# Exercise instructions
Lines holding the word "menu" are the ones to copy from the data below.

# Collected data
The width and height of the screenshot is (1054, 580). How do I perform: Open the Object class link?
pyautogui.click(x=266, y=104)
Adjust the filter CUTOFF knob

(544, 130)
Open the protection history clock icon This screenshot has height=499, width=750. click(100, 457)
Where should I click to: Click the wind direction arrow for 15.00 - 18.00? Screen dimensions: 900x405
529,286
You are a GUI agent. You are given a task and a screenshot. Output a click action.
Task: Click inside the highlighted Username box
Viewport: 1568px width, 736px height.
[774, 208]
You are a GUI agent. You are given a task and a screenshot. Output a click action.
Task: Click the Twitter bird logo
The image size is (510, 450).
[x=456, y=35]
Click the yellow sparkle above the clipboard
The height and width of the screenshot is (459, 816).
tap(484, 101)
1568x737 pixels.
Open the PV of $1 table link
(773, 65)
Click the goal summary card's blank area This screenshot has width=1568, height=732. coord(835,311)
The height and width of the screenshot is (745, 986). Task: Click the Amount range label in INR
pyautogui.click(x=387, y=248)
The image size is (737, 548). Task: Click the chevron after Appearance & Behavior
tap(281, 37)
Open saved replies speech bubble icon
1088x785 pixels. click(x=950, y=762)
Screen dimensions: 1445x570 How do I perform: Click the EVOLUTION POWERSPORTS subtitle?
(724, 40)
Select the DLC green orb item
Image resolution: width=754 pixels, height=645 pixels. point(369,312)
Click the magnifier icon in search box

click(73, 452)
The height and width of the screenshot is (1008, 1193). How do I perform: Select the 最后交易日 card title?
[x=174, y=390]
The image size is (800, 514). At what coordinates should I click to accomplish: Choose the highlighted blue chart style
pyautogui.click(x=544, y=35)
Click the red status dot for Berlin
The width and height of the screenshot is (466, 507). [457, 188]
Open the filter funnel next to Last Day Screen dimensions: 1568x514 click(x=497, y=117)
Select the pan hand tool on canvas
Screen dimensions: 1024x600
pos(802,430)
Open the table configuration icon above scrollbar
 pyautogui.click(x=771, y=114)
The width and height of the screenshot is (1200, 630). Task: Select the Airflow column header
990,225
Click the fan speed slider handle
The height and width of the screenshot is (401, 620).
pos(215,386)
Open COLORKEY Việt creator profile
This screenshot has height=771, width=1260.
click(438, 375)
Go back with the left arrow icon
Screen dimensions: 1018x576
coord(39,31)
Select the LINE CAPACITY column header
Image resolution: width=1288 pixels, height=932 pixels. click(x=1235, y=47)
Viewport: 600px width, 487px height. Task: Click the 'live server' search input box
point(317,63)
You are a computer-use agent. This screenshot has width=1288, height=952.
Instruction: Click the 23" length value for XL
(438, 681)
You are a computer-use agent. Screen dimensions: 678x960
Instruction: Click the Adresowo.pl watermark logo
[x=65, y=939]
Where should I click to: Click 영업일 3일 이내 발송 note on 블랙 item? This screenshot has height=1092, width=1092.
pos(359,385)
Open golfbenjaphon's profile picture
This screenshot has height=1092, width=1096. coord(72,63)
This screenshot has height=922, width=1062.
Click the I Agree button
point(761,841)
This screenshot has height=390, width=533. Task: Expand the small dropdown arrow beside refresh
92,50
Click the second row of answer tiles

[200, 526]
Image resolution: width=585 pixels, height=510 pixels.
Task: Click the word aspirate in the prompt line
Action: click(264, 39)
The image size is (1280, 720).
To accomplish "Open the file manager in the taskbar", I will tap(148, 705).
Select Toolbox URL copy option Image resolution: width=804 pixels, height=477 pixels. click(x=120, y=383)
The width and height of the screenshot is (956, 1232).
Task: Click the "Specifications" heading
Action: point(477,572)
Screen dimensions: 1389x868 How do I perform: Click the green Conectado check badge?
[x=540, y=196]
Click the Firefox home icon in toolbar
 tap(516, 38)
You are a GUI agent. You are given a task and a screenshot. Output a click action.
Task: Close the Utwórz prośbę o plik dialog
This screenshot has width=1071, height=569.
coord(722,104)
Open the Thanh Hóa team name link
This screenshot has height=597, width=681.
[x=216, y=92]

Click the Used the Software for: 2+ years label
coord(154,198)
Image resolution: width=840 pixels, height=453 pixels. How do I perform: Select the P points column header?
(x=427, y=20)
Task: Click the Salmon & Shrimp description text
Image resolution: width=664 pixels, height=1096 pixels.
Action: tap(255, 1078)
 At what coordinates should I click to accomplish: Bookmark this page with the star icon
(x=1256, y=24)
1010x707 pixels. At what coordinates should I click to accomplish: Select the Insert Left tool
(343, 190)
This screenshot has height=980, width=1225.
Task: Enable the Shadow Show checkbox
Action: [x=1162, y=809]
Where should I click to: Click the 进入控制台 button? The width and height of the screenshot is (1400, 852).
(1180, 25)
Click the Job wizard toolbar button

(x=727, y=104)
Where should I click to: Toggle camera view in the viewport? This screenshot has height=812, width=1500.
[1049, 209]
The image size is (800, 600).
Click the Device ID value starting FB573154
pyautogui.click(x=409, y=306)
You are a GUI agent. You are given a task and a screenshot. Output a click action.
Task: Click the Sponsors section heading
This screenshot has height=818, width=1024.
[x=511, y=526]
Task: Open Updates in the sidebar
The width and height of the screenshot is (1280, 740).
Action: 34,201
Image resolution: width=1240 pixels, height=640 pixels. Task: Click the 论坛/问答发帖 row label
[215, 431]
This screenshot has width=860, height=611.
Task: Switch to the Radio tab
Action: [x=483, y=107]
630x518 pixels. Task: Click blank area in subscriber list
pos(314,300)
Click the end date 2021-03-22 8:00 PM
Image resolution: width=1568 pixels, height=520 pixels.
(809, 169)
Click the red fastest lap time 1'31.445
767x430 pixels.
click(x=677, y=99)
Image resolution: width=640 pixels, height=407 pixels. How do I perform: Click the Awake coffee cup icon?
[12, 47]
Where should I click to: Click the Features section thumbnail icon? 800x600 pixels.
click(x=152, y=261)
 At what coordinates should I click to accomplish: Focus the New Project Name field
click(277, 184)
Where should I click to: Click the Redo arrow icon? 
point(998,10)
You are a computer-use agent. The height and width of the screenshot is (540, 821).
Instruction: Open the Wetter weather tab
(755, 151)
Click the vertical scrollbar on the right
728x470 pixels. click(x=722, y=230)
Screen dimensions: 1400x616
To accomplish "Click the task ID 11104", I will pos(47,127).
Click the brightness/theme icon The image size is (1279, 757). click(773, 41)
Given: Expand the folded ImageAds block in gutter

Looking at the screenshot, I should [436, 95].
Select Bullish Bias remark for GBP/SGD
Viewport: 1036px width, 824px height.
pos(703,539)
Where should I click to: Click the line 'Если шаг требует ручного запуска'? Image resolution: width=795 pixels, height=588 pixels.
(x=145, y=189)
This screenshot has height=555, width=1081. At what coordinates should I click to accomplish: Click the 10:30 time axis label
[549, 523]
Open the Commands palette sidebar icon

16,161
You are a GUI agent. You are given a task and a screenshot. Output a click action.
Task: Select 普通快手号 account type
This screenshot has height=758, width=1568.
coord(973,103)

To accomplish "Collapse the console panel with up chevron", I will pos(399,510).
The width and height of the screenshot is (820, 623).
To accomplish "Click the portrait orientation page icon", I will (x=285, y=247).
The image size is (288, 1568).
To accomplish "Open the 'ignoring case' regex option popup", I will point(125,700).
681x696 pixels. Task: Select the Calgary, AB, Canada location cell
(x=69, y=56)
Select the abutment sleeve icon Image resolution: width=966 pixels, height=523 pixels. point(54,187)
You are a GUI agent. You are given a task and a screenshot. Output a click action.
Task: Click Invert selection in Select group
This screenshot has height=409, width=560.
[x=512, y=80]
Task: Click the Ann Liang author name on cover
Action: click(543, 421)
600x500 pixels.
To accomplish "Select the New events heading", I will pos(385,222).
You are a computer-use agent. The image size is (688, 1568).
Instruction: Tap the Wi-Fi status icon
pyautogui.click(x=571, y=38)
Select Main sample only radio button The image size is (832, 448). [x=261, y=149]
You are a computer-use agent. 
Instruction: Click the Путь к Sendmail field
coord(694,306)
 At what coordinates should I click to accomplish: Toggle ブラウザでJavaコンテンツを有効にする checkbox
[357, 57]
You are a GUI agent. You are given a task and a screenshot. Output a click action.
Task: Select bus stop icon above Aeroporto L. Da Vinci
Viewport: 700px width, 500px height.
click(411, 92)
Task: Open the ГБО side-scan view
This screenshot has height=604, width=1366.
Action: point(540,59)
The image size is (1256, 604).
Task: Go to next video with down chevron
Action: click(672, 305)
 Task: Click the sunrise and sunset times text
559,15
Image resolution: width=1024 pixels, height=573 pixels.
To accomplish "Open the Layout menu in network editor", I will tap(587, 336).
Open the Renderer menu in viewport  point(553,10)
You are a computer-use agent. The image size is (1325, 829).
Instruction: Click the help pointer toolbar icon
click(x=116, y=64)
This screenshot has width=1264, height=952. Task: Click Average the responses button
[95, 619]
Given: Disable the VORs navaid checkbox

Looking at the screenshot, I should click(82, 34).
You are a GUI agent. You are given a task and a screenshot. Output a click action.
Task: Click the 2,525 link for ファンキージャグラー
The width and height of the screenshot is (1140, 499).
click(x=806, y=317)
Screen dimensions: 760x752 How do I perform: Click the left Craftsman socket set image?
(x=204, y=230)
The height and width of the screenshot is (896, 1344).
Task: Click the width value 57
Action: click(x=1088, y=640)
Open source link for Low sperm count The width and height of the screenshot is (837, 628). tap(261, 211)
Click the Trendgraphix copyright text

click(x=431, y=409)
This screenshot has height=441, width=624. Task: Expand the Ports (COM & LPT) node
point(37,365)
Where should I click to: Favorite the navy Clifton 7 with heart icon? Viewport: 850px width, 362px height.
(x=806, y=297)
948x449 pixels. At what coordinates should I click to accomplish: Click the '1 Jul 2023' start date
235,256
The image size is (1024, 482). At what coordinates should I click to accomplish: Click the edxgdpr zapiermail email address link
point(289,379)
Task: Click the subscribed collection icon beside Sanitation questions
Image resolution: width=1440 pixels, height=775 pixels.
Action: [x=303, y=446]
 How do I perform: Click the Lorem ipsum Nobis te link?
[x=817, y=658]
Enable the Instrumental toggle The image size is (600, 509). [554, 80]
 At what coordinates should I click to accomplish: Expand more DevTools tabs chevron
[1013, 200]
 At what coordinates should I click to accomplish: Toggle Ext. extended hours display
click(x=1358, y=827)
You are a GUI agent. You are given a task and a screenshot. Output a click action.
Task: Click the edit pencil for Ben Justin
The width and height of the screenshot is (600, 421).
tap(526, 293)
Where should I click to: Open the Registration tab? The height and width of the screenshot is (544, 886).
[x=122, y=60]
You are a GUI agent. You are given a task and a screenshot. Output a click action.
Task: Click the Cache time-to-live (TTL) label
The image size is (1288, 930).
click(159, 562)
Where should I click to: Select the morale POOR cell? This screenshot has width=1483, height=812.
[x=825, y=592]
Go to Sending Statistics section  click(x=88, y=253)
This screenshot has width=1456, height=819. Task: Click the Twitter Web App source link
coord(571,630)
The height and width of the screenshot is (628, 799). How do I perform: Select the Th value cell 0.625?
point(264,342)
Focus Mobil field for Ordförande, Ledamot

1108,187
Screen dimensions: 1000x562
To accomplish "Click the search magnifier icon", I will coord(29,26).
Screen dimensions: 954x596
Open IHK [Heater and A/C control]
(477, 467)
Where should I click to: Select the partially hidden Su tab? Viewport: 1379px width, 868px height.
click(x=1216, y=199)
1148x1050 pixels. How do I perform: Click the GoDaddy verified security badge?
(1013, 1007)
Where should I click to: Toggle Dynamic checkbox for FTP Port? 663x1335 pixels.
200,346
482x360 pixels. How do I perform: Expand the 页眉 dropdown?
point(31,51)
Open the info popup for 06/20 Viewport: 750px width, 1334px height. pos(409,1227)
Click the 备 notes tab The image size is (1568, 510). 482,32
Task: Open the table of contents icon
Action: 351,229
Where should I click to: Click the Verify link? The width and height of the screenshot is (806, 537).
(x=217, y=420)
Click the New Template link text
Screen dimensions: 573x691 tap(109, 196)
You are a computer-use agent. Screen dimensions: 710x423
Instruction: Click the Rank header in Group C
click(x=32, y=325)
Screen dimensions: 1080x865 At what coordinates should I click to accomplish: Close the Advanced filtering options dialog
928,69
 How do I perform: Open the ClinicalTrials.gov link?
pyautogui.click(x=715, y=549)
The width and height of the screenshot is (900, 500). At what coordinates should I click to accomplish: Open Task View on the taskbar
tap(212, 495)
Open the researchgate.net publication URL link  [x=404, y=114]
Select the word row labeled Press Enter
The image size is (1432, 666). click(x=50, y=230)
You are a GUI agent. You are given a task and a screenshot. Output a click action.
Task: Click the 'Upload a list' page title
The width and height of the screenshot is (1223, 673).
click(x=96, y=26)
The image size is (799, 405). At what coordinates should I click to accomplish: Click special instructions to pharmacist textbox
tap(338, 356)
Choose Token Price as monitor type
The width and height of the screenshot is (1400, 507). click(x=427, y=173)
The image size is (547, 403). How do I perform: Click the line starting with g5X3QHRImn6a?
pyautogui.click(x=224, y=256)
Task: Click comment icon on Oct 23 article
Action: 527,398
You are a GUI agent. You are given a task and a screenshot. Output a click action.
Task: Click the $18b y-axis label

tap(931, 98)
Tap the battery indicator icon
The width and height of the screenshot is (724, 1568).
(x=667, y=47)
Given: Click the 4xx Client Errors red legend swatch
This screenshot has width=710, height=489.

# Exercise solution
To accomplish "Open the Layout menu in network editor", I will tap(587, 336).
Open the Renderer menu in viewport  point(553,10)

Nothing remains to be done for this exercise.